— Provided data —
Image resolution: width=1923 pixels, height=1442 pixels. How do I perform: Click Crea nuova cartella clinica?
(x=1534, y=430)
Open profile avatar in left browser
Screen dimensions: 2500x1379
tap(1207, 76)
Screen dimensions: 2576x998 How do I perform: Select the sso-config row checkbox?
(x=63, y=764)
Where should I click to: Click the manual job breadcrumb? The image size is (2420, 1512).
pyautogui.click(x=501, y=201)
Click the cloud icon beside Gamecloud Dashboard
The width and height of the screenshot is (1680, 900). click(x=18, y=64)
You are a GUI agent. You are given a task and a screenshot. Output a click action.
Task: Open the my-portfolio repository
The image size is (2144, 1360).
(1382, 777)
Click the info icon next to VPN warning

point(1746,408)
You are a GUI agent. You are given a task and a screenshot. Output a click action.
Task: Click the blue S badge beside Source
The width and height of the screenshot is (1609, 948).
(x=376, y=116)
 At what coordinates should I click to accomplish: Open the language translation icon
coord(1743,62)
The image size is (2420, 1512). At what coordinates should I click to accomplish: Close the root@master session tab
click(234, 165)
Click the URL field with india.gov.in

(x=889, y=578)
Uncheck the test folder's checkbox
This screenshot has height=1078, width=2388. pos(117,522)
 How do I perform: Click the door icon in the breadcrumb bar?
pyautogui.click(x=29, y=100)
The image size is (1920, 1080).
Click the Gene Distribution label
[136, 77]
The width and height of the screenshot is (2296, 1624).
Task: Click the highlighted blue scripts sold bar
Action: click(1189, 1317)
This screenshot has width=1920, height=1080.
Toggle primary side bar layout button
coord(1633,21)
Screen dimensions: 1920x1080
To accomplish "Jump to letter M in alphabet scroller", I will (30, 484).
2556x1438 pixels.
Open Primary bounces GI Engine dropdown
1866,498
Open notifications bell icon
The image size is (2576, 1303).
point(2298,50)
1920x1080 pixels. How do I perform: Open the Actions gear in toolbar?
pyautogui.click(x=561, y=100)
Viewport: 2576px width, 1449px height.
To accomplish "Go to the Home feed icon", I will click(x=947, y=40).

— Directions for this task —
Your response must contain the complete listing, copied without deviation.

— Written reply —
Image resolution: width=1923 pixels, height=1442 pixels. How do I perform: Click Crea nuova cartella clinica?
(x=1534, y=430)
Open profile avatar in left browser
Screen dimensions: 2500x1379
tap(1207, 76)
Screen dimensions: 2576x998 How do I perform: Select the sso-config row checkbox?
(x=63, y=764)
Where should I click to: Click the manual job breadcrumb? The image size is (2420, 1512).
pyautogui.click(x=501, y=201)
Click the cloud icon beside Gamecloud Dashboard
The width and height of the screenshot is (1680, 900). click(x=18, y=64)
You are a GUI agent. You are given a task and a screenshot. Output a click action.
Task: Open the my-portfolio repository
The image size is (2144, 1360).
(1382, 777)
Click the info icon next to VPN warning

point(1746,408)
You are a GUI agent. You are given a task and a screenshot. Output a click action.
Task: Click the blue S badge beside Source
The width and height of the screenshot is (1609, 948).
(x=376, y=116)
 At what coordinates should I click to accomplish: Open the language translation icon
coord(1743,62)
The image size is (2420, 1512). At what coordinates should I click to accomplish: Close the root@master session tab
click(234, 165)
Click the URL field with india.gov.in

(x=889, y=578)
Uncheck the test folder's checkbox
This screenshot has height=1078, width=2388. pos(117,522)
 How do I perform: Click the door icon in the breadcrumb bar?
pyautogui.click(x=29, y=100)
The image size is (1920, 1080).
Click the Gene Distribution label
[136, 77]
The width and height of the screenshot is (2296, 1624).
Task: Click the highlighted blue scripts sold bar
Action: click(1189, 1317)
This screenshot has width=1920, height=1080.
Toggle primary side bar layout button
coord(1633,21)
Screen dimensions: 1920x1080
To accomplish "Jump to letter M in alphabet scroller", I will (30, 484).
2556x1438 pixels.
Open Primary bounces GI Engine dropdown
1866,498
Open notifications bell icon
The image size is (2576, 1303).
point(2298,50)
1920x1080 pixels. How do I perform: Open the Actions gear in toolbar?
pyautogui.click(x=561, y=100)
Viewport: 2576px width, 1449px height.
To accomplish "Go to the Home feed icon", I will click(x=947, y=40).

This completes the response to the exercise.